2002
C-print, 49/50
sheet 16 x 20 inches
Collection of the Burchfield Penney Art Center, Gift of Heidi Freedman and Scott Propeack, 2021
Justine Kurland is known for “utopian photographs of American landscapes and the fringe communities, both real and imagined, that inhabit them.” Her wanderlust has taken her and her son on cross-country road trips where she sought out people choosing alternative lifestyles, spent weeks with them, and created work that has been lauded in exhibitions at the Detroit Institute of Arts and Museum of Modern Art, to name just two. Her 2007 one-person exhibition in New York, Of Woman Born, inspired a full-page review in The New York Times.

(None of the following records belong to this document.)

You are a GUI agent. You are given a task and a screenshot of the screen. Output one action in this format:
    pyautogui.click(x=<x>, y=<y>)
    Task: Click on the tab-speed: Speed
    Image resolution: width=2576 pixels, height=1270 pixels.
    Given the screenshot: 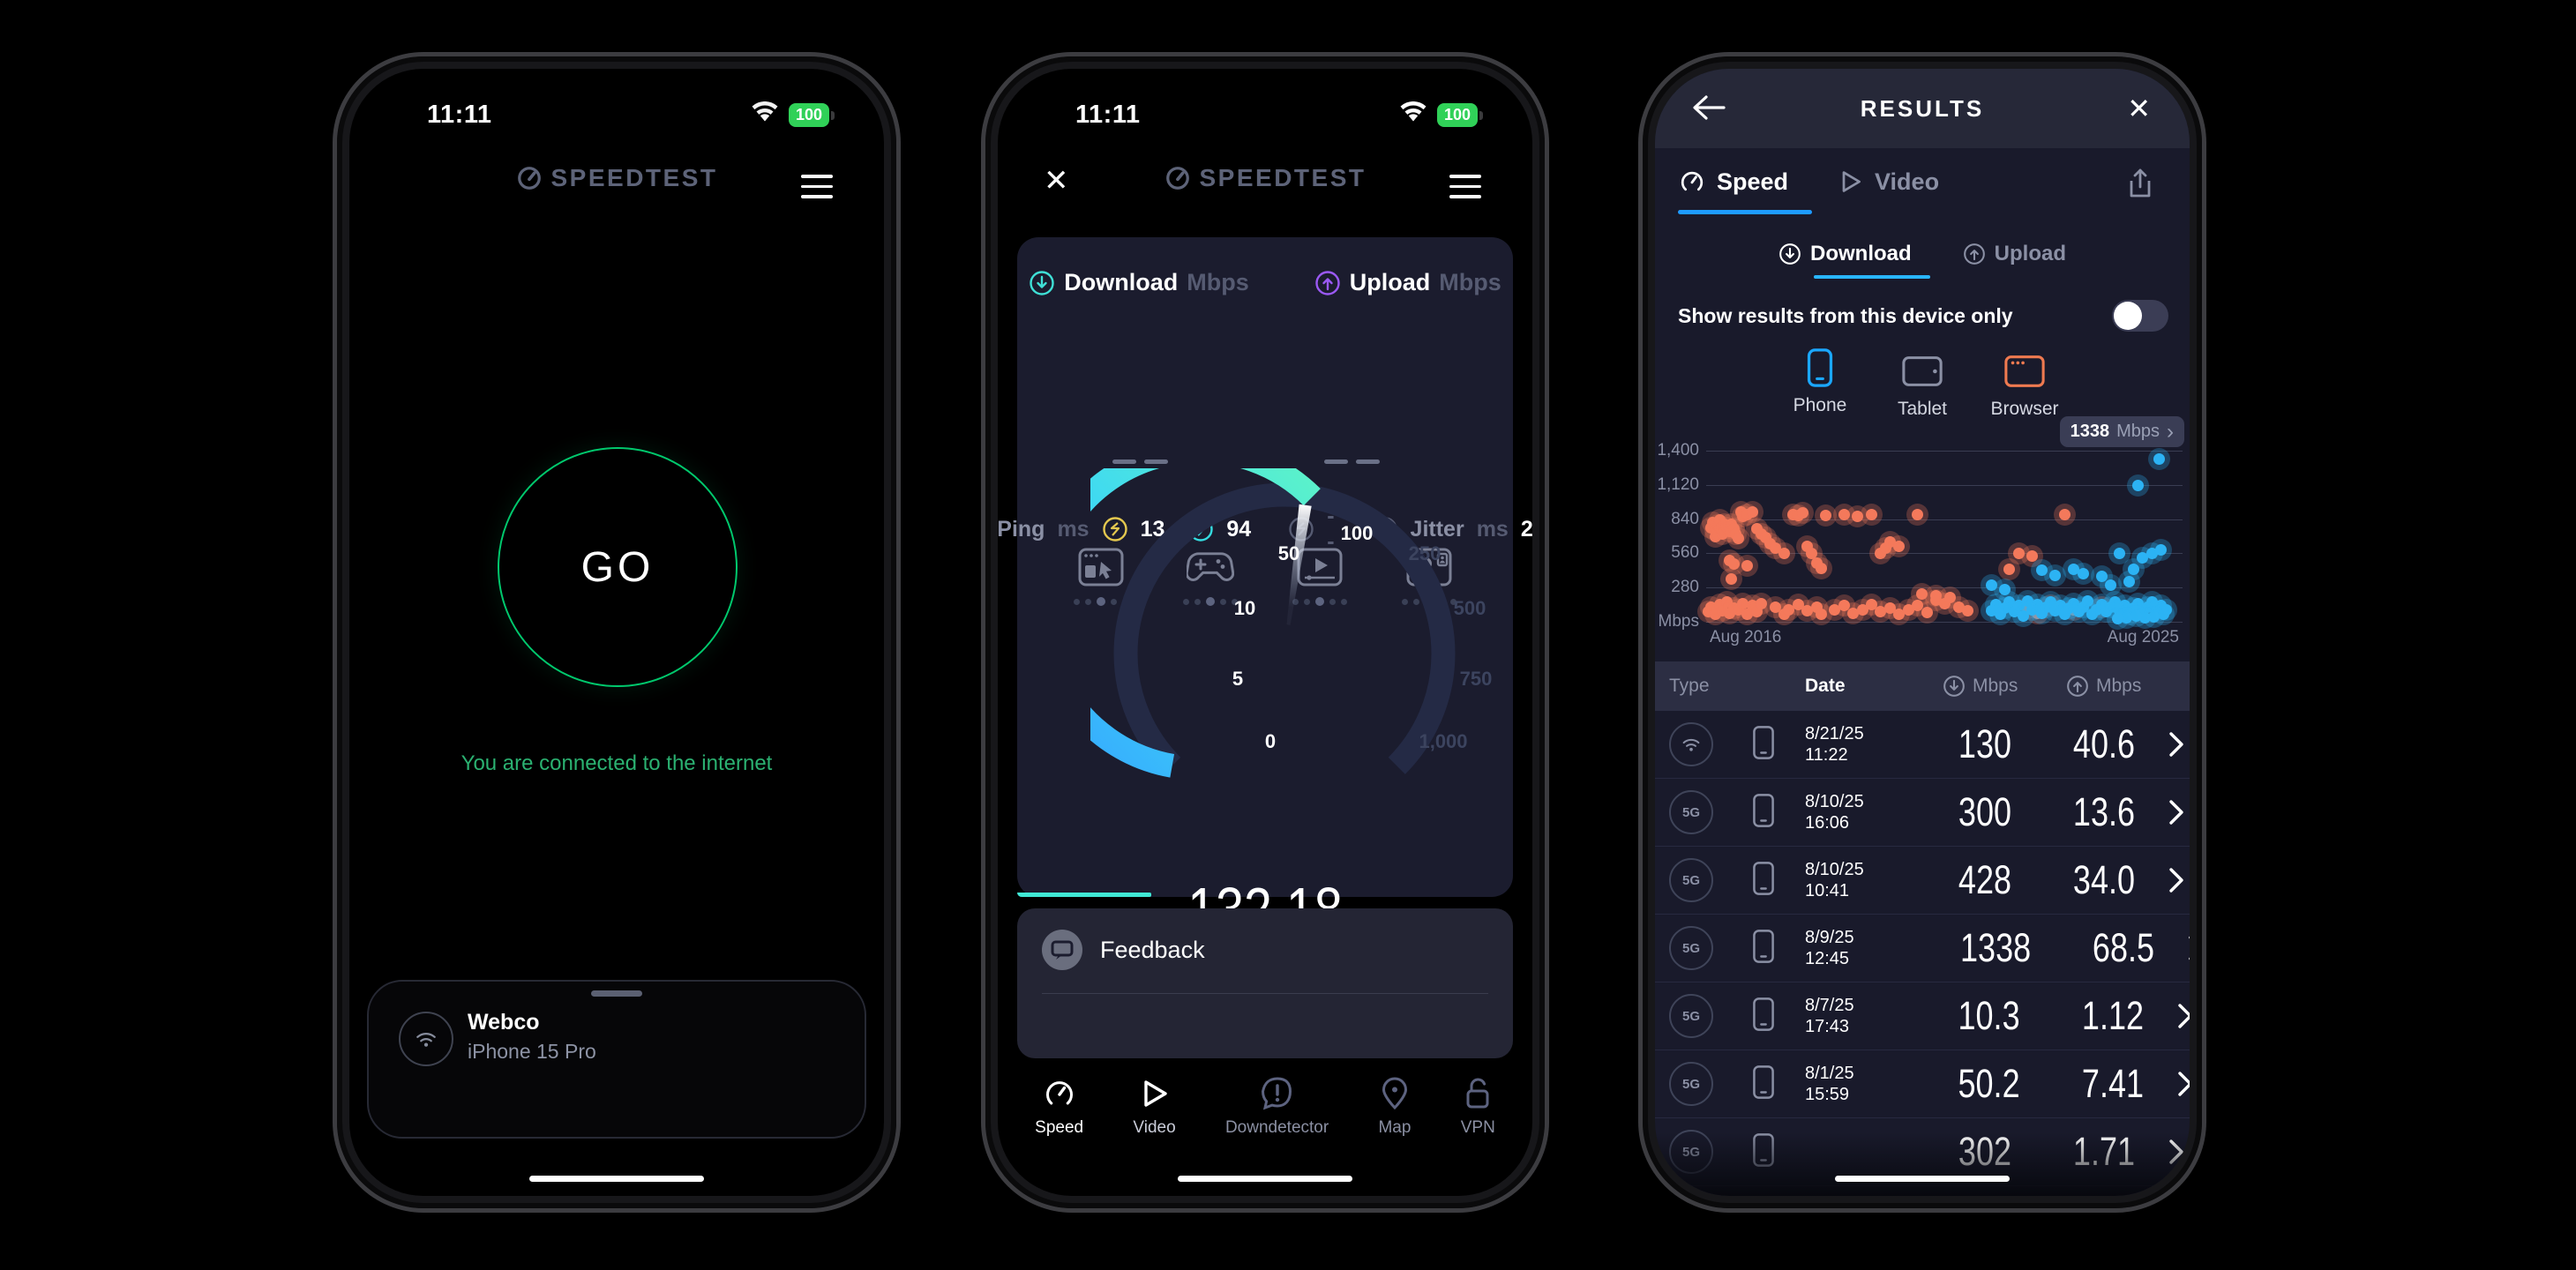 What is the action you would take?
    pyautogui.click(x=1733, y=182)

The Family comes from an early body of work that brought her immediate attention in the art world. Kurland’s photographic images draw upon the 19th-century American landscape painting tradition in which figures inhabit idealized, pristine vistas, such as those created by Thomas Cole (1801-1848) and Hudson River School artists, such as Frederic Edwin Church (1826–1900), Albert Bierstadt (1830–1902), and Asher B. Durand (1796-1886). Yet Kurland updates her images with idyllic female nudes in rhythm with their surroundings, thus insinuating a mythological symbolism at the same time they draw attention to the human relationship to the environment.